Figure 1. System block diagram showing interconnection of the hardware components and data flow paths.

Some of the major design features are:

- i) Input and Output processing trigger off independent events. The requirement that system latency should reduce as the outputs calculation time is reduced, meant that the outputs handling process should synchronise with the calculation process. The inputs handling process must synchronise with the sample clock, without using VME bus bandwidth. The cycle time requirement meant that interrupts could not be used, as this is of the same order as the interrupt handling time under OS/9. Hence, polling methods were required, which further increases bus loading.
- ii) A high degree of overlap. Data for the next cycle must be being prepared while the SNAP is busy on the previous cycle. Output values from the previous cycle must be converted without interfering with new input values.

iii) A high average data rate (approximately 1200 bytes per 50 µsec cycle), which meant that the most efficient possible data transfer mechanisms were required.

iv) Reversible data file format. The CRPP developed a flexible portable file format based on the Sun XDR standard to handle the large volumes of logged data. The format allows transfer of all or part of a data set. The required data set may be any subset of channels and/or time samples.

The requirement for simultaneous data capture meant that a single convertor per channel architecture was chosen for the VGD4 ADC design. A 10 µsec convertor was a good compromise of conversion speed, power consumption and cost; a 2 µsec convertor saves 8 µsec but carries a heavy power consumption and heat dissipation penalty, particularly as nearly 200 were required. The core ADC chosen was a Burr Brown ADS7804. A digital output version was required for speed. The digital logic is quiet during conversion for the best noise performance. The design has the fastest possible transfer to FIFO, and VSB BLT (Block Transfer) transfer is software selected to begin on FIFO not empty to minimise latency. The board has mirror image components on each side and has 10 layers. Offset and gain controls are not included for reasons of space and cost, but a table of offsets and gains is provided in on-board PROM to allow software calibration.

The high average data rate meant that it was impracticable to use a single bus. Fortunately, the SNAP is a VSB slave and the VGD4 is a VSB master, giving a good path for low latency. Both VGD4 boards attempt to become bus masters concurrently, and the VSB bus arbiter hardware allows each board to make its transfer back to back. The overlapped nature of the system gives rise to a need to make both buses work concurrently – mandating two Data Movers. The design split logically into one Data Mover handling Inputs and using the VSB bus, the other handling Outputs and using VME. The triple-ported SRAM global memory on the SNAP was able to support concurrent accesses on VME, VSB and from the SNAP internal processor bus without noticeable delay.

The OS/9 RTOS operating system from Microware was selected to run the Data Movers which were selected as FIC 8243 from CES. Hosted on one of the real time target systems, OS/9 provides a cost effective solution providing real time, file and network services.
☆ ☆ ☆ ☆ ☆ ☆ ☆
▸ **Set exercise 1**
In the dataset rows, starting at the first row and going up to and including the line with "nimble (539, 567)", replace "word" with "term" and leave everything else unchanged.

Excerpt from a dataset:
☆ ☆ ☆ ☆ ☆ ☆ ☆
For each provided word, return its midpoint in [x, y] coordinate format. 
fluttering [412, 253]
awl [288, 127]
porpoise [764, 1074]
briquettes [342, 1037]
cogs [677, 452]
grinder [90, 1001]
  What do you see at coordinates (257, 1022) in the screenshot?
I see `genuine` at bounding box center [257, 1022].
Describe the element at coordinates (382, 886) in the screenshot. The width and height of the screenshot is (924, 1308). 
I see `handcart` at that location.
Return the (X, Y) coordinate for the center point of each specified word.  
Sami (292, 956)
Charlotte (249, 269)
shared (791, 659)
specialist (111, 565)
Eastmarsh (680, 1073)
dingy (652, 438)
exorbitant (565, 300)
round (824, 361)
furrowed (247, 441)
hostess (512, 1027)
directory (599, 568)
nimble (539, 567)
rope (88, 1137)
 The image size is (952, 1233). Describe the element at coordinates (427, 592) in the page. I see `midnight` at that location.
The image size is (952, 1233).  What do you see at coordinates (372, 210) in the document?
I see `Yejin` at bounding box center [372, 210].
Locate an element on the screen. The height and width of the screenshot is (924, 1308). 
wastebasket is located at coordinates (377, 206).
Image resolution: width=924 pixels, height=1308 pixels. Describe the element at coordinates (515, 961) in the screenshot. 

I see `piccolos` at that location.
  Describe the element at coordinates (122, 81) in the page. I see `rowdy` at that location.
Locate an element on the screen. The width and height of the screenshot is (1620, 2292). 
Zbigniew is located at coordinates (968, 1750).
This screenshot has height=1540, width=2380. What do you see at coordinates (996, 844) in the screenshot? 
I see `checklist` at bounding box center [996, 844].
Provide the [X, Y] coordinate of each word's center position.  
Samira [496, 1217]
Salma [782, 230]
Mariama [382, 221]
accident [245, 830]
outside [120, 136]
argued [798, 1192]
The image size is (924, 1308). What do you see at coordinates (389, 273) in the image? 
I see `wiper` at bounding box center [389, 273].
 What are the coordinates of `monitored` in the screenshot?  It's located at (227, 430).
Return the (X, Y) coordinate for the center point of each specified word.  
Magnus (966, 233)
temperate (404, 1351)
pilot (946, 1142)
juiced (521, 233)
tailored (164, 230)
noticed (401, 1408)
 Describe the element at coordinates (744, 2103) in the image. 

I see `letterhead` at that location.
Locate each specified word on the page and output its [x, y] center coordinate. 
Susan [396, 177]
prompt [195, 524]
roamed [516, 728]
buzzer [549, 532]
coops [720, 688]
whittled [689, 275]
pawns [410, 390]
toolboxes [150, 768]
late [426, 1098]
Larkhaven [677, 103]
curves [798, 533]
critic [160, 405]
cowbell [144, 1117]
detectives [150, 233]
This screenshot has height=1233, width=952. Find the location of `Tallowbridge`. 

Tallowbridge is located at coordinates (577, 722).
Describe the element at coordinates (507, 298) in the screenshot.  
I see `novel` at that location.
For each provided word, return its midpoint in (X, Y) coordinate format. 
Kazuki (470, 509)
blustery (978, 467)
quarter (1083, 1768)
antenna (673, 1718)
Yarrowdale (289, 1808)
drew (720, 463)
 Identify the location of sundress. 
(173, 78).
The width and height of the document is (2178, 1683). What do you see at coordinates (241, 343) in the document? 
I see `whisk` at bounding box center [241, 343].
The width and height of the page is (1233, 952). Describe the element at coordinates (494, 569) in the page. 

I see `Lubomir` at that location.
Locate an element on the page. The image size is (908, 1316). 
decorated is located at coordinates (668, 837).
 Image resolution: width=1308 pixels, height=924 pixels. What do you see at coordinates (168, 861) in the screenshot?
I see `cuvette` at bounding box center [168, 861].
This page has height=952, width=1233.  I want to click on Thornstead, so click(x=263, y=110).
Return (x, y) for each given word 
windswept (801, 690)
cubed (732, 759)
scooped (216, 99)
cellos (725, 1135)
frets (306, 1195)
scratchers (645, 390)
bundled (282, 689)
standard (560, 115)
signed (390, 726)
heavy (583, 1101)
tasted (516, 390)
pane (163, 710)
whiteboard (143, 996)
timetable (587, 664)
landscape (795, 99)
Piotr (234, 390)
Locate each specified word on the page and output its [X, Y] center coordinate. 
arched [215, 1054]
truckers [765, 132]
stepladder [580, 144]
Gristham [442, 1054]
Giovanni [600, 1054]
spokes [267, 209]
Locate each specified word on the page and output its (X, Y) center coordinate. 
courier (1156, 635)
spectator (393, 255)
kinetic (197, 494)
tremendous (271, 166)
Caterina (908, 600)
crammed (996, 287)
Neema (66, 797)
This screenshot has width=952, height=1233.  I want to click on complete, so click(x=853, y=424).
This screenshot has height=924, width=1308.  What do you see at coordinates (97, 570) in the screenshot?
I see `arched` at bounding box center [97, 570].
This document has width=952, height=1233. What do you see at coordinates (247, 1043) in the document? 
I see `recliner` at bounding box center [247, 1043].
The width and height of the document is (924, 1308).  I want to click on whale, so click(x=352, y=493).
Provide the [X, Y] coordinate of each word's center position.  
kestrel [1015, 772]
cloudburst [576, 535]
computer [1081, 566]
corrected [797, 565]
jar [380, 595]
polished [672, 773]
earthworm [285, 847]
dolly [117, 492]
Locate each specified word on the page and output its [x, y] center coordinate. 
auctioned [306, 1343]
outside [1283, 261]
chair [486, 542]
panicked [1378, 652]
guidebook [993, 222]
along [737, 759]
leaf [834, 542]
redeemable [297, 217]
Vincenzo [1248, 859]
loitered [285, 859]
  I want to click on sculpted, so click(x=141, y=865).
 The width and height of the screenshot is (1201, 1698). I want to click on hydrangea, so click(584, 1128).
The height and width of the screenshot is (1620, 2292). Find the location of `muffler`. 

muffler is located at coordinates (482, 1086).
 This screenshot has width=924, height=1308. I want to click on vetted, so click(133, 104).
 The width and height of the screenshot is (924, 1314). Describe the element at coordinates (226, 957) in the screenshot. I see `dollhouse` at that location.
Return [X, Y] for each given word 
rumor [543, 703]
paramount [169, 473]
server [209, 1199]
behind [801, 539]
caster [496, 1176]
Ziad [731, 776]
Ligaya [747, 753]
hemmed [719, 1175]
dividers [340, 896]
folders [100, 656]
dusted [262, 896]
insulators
☆ ☆ ☆ ☆ ☆ ☆ ☆
▸ **Set exercise 2**
Reproduce the passage of the system design text from "iii) A high" up to and including "mechanisms were required.", word for word.

▸ **Task output 1**
For each provided term, return its midpoint in [x, y] coordinate format. 
fluttering [412, 253]
awl [288, 127]
porpoise [764, 1074]
briquettes [342, 1037]
cogs [677, 452]
grinder [90, 1001]
  What do you see at coordinates (257, 1022) in the screenshot?
I see `genuine` at bounding box center [257, 1022].
Describe the element at coordinates (382, 886) in the screenshot. The width and height of the screenshot is (924, 1308). 
I see `handcart` at that location.
Return the (X, Y) coordinate for the center point of each specified term.  
Sami (292, 956)
Charlotte (249, 269)
shared (791, 659)
specialist (111, 565)
Eastmarsh (680, 1073)
dingy (652, 438)
exorbitant (565, 300)
round (824, 361)
furrowed (247, 441)
hostess (512, 1027)
directory (599, 568)
nimble (539, 567)

▸ **Task output 2**
iii) A high average data rate (approximately 1200 bytes per 50 µsec cycle), which meant that the most efficient possible data transfer mechanisms were required.